§ **What you should do**
Word for word, copy the listing below and leave out its images.

§ **Records for this task**
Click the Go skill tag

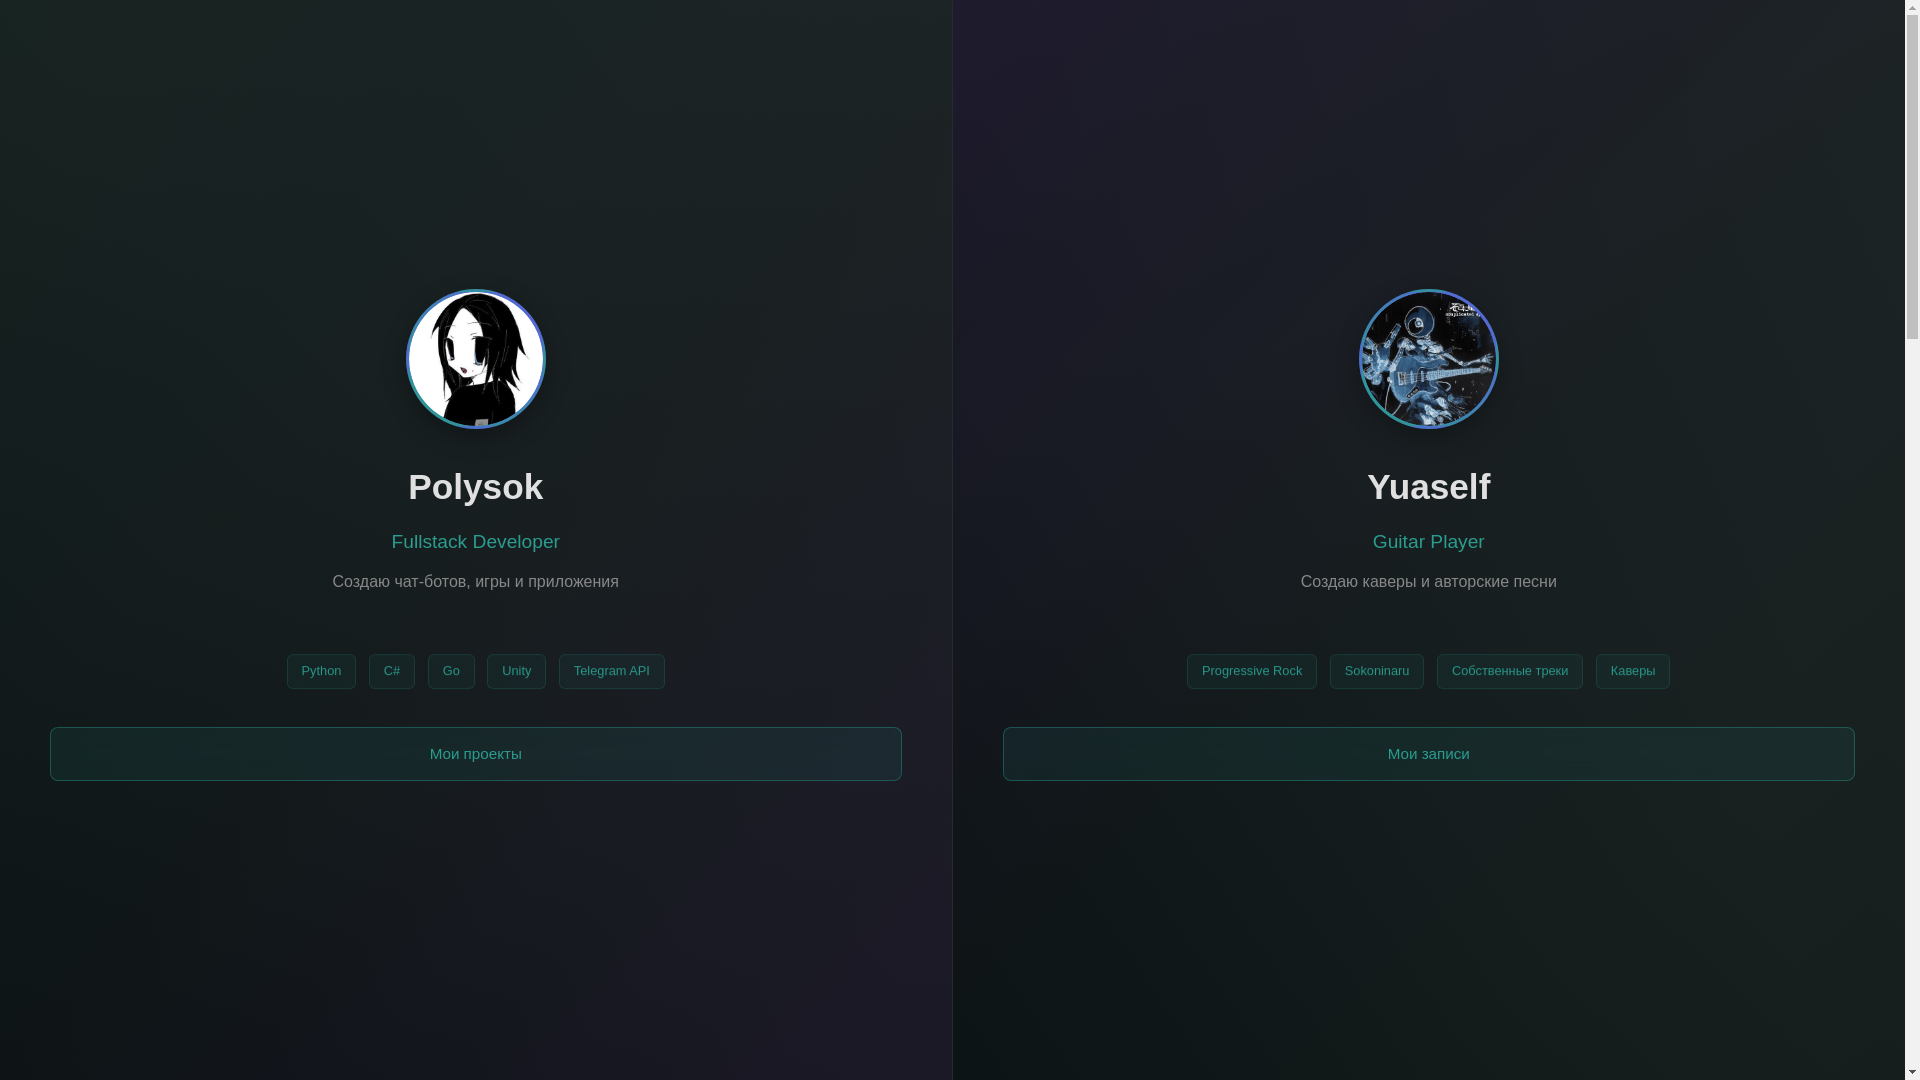click(x=451, y=671)
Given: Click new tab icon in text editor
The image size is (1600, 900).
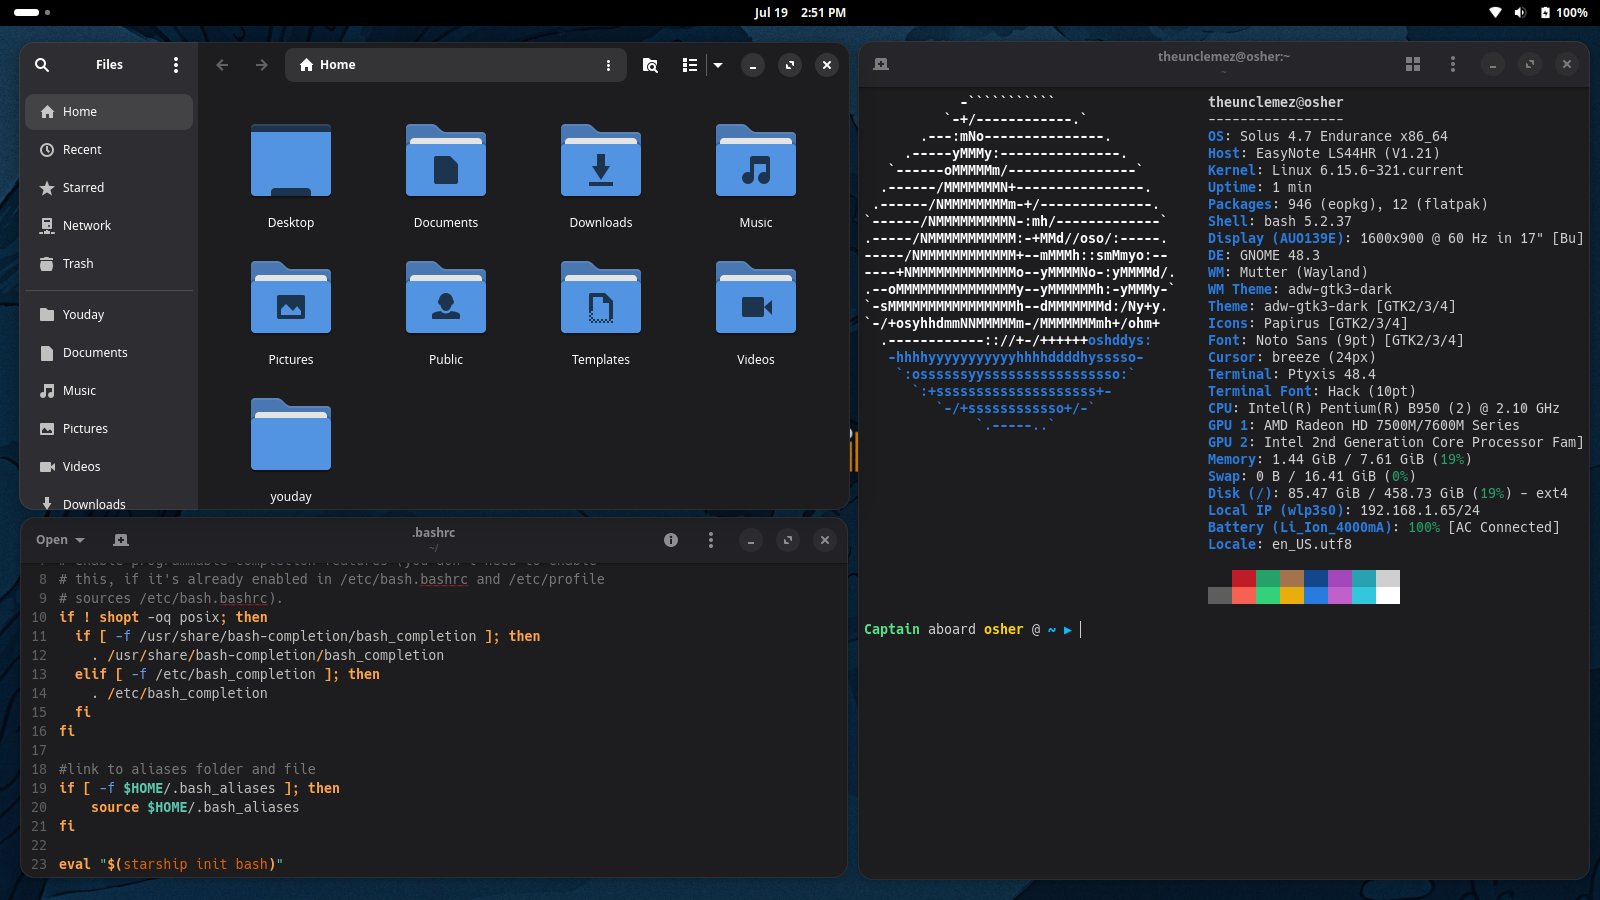Looking at the screenshot, I should (x=121, y=540).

§ **Response**
Click the Go skill tag

click(x=451, y=671)
Given: Click new tab icon in text editor
The image size is (1600, 900).
Looking at the screenshot, I should (x=121, y=540).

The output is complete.